Source data:
>>

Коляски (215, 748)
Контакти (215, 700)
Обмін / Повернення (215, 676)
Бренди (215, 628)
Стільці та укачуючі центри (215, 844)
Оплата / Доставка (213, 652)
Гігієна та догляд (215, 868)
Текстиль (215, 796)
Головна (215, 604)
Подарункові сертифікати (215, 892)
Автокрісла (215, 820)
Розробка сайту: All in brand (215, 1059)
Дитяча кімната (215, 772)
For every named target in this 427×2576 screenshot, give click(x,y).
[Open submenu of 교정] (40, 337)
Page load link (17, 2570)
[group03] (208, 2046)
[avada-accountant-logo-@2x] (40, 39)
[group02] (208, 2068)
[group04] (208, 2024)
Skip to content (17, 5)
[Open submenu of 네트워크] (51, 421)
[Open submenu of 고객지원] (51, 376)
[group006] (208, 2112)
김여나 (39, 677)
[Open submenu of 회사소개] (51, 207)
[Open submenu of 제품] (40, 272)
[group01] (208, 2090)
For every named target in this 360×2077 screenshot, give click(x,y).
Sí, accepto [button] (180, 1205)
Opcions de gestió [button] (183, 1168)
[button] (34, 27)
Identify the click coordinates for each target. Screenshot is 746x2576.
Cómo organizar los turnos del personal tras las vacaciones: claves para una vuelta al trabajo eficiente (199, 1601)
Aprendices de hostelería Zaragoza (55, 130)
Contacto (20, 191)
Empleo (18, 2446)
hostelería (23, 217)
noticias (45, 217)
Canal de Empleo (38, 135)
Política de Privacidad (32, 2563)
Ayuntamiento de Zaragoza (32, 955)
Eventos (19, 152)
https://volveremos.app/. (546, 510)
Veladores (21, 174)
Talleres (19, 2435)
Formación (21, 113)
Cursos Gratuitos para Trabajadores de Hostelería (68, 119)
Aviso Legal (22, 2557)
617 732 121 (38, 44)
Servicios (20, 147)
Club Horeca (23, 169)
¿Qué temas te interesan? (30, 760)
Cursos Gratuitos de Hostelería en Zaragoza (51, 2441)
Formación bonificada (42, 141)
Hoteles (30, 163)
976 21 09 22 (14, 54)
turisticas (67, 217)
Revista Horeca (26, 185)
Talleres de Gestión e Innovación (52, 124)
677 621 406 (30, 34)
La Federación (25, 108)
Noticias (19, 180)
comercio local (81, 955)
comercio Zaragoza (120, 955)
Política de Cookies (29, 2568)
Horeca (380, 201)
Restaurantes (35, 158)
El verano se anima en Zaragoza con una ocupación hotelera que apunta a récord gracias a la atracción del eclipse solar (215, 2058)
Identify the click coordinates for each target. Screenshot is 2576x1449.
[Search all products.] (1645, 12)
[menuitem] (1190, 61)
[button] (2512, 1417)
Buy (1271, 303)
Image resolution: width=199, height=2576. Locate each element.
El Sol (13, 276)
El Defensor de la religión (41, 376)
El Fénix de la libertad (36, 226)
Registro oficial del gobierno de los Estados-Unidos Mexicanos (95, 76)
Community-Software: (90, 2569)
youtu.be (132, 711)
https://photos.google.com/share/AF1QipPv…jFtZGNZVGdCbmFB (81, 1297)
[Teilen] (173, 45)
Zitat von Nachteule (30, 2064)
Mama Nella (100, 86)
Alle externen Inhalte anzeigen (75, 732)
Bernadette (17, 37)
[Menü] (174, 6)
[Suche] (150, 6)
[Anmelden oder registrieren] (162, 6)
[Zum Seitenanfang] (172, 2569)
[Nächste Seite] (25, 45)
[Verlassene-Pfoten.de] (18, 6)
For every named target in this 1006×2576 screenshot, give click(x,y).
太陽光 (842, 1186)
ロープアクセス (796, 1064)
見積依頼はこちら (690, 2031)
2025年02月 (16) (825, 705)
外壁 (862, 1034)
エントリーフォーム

<<

EXERCISE AIM:
Please give an exact copy of the entries above, from the line with "[group01] (208, 2090)" down to the line with "Screenshot is 746x2576.", inclusive, and nothing else.

RESULT OF THIS TASK:
[group01] (208, 2090)
For every named target in this 360×2077 screenshot, give click(x,y).
Sí, accepto [button] (180, 1205)
Opcions de gestió [button] (183, 1168)
[button] (34, 27)
Identify the click coordinates for each target. Screenshot is 746x2576.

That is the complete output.